Available data below:

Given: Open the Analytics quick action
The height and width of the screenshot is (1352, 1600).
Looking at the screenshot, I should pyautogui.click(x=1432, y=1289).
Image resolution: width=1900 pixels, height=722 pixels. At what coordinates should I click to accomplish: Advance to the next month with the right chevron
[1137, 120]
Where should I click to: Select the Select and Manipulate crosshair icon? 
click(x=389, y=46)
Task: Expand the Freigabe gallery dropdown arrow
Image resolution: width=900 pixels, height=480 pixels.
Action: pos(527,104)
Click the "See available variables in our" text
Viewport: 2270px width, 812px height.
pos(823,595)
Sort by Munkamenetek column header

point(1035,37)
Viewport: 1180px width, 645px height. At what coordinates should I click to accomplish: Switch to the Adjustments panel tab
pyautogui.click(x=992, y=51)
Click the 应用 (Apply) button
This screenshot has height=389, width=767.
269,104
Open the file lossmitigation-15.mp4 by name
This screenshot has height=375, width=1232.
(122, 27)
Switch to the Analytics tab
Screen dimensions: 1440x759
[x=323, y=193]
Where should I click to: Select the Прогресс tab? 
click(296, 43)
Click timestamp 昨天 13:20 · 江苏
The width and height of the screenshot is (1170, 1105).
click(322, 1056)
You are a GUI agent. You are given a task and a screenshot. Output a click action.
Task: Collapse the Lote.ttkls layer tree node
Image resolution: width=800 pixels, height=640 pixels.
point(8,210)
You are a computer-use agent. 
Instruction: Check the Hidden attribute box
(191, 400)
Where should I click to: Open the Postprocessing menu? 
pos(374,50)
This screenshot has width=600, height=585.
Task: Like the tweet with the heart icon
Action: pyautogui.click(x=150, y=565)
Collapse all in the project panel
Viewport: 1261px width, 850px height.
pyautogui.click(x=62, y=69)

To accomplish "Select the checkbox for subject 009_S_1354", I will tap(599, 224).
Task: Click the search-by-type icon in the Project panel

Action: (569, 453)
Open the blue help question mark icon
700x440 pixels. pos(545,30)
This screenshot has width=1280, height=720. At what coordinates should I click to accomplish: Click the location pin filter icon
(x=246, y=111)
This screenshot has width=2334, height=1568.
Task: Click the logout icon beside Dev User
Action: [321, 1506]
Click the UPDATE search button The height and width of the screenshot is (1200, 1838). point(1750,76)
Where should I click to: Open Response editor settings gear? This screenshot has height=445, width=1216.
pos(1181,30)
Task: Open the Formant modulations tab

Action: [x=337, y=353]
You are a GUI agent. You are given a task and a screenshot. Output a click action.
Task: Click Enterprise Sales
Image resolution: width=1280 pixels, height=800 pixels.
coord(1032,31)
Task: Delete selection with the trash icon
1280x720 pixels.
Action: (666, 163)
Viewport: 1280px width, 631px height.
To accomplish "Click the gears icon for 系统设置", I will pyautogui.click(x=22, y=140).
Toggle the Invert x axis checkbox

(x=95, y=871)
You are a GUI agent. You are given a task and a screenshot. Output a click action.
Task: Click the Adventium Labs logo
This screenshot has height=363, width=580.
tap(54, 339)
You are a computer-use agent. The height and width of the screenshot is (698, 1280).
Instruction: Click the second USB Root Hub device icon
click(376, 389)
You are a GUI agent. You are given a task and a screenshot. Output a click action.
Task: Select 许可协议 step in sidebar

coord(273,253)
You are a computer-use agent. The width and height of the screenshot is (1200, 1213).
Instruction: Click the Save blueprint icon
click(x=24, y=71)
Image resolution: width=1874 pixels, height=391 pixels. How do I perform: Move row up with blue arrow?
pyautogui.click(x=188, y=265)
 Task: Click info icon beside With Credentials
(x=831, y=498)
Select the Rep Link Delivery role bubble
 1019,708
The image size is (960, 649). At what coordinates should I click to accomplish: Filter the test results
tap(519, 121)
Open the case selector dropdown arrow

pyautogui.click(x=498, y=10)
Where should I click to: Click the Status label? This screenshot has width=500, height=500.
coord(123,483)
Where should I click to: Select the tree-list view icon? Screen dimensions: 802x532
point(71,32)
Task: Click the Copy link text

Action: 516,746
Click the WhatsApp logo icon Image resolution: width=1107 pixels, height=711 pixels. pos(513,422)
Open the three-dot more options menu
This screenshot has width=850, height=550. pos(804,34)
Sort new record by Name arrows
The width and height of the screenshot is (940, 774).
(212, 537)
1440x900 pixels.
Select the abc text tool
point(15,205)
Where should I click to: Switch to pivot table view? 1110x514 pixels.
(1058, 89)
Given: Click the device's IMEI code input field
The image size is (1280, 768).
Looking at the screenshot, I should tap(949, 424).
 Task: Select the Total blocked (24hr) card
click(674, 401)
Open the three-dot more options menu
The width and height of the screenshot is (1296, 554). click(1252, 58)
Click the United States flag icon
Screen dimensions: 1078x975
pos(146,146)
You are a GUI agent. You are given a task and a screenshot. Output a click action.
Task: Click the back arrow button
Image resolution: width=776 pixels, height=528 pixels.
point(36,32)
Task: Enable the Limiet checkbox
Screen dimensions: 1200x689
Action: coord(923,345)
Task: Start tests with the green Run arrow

End of Available data.

* Assignment:
From beginning to end, the data must be duplicated exactly.

* Output of the task:
Given: Open the Analytics quick action
The height and width of the screenshot is (1352, 1600).
Looking at the screenshot, I should pyautogui.click(x=1432, y=1289).
Image resolution: width=1900 pixels, height=722 pixels. At what coordinates should I click to accomplish: Advance to the next month with the right chevron
[1137, 120]
Where should I click to: Select the Select and Manipulate crosshair icon? 
click(x=389, y=46)
Task: Expand the Freigabe gallery dropdown arrow
Image resolution: width=900 pixels, height=480 pixels.
Action: pos(527,104)
Click the "See available variables in our" text
Viewport: 2270px width, 812px height.
pos(823,595)
Sort by Munkamenetek column header

point(1035,37)
Viewport: 1180px width, 645px height. At what coordinates should I click to accomplish: Switch to the Adjustments panel tab
pyautogui.click(x=992, y=51)
Click the 应用 (Apply) button
This screenshot has height=389, width=767.
269,104
Open the file lossmitigation-15.mp4 by name
This screenshot has height=375, width=1232.
(122, 27)
Switch to the Analytics tab
Screen dimensions: 1440x759
[x=323, y=193]
Where should I click to: Select the Прогресс tab? 
click(296, 43)
Click timestamp 昨天 13:20 · 江苏
The width and height of the screenshot is (1170, 1105).
click(322, 1056)
You are a GUI agent. You are given a task and a screenshot. Output a click action.
Task: Collapse the Lote.ttkls layer tree node
Image resolution: width=800 pixels, height=640 pixels.
point(8,210)
You are a computer-use agent. 
Instruction: Check the Hidden attribute box
(191, 400)
Where should I click to: Open the Postprocessing menu? 
pos(374,50)
This screenshot has width=600, height=585.
Task: Like the tweet with the heart icon
Action: pyautogui.click(x=150, y=565)
Collapse all in the project panel
Viewport: 1261px width, 850px height.
pyautogui.click(x=62, y=69)

To accomplish "Select the checkbox for subject 009_S_1354", I will tap(599, 224).
Task: Click the search-by-type icon in the Project panel

Action: (569, 453)
Open the blue help question mark icon
700x440 pixels. pos(545,30)
This screenshot has width=1280, height=720. At what coordinates should I click to accomplish: Click the location pin filter icon
(x=246, y=111)
This screenshot has width=2334, height=1568.
Task: Click the logout icon beside Dev User
Action: [321, 1506]
Click the UPDATE search button The height and width of the screenshot is (1200, 1838). point(1750,76)
Where should I click to: Open Response editor settings gear? This screenshot has height=445, width=1216.
pos(1181,30)
Task: Open the Formant modulations tab

Action: [x=337, y=353]
You are a GUI agent. You are given a task and a screenshot. Output a click action.
Task: Click Enterprise Sales
Image resolution: width=1280 pixels, height=800 pixels.
coord(1032,31)
Task: Delete selection with the trash icon
1280x720 pixels.
Action: (666, 163)
Viewport: 1280px width, 631px height.
To accomplish "Click the gears icon for 系统设置", I will pyautogui.click(x=22, y=140).
Toggle the Invert x axis checkbox

(x=95, y=871)
You are a GUI agent. You are given a task and a screenshot. Output a click action.
Task: Click the Adventium Labs logo
This screenshot has height=363, width=580.
tap(54, 339)
You are a computer-use agent. The height and width of the screenshot is (698, 1280).
Instruction: Click the second USB Root Hub device icon
click(376, 389)
You are a GUI agent. You are given a task and a screenshot. Output a click action.
Task: Select 许可协议 step in sidebar

coord(273,253)
You are a computer-use agent. The width and height of the screenshot is (1200, 1213).
Instruction: Click the Save blueprint icon
click(x=24, y=71)
Image resolution: width=1874 pixels, height=391 pixels. How do I perform: Move row up with blue arrow?
pyautogui.click(x=188, y=265)
 Task: Click info icon beside With Credentials
(x=831, y=498)
Select the Rep Link Delivery role bubble
 1019,708
The image size is (960, 649). At what coordinates should I click to accomplish: Filter the test results
tap(519, 121)
Open the case selector dropdown arrow

pyautogui.click(x=498, y=10)
Where should I click to: Click the Status label? This screenshot has width=500, height=500.
coord(123,483)
Where should I click to: Select the tree-list view icon? Screen dimensions: 802x532
point(71,32)
Task: Click the Copy link text

Action: 516,746
Click the WhatsApp logo icon Image resolution: width=1107 pixels, height=711 pixels. pos(513,422)
Open the three-dot more options menu
This screenshot has width=850, height=550. pos(804,34)
Sort new record by Name arrows
The width and height of the screenshot is (940, 774).
(212, 537)
1440x900 pixels.
Select the abc text tool
point(15,205)
Where should I click to: Switch to pivot table view? 1110x514 pixels.
(1058, 89)
Given: Click the device's IMEI code input field
The image size is (1280, 768).
Looking at the screenshot, I should tap(949, 424).
 Task: Select the Total blocked (24hr) card
click(674, 401)
Open the three-dot more options menu
The width and height of the screenshot is (1296, 554). click(1252, 58)
Click the United States flag icon
Screen dimensions: 1078x975
pos(146,146)
You are a GUI agent. You are given a task and a screenshot. Output a click action.
Task: Click the back arrow button
Image resolution: width=776 pixels, height=528 pixels.
point(36,32)
Task: Enable the Limiet checkbox
Screen dimensions: 1200x689
Action: coord(923,345)
Task: Start tests with the green Run arrow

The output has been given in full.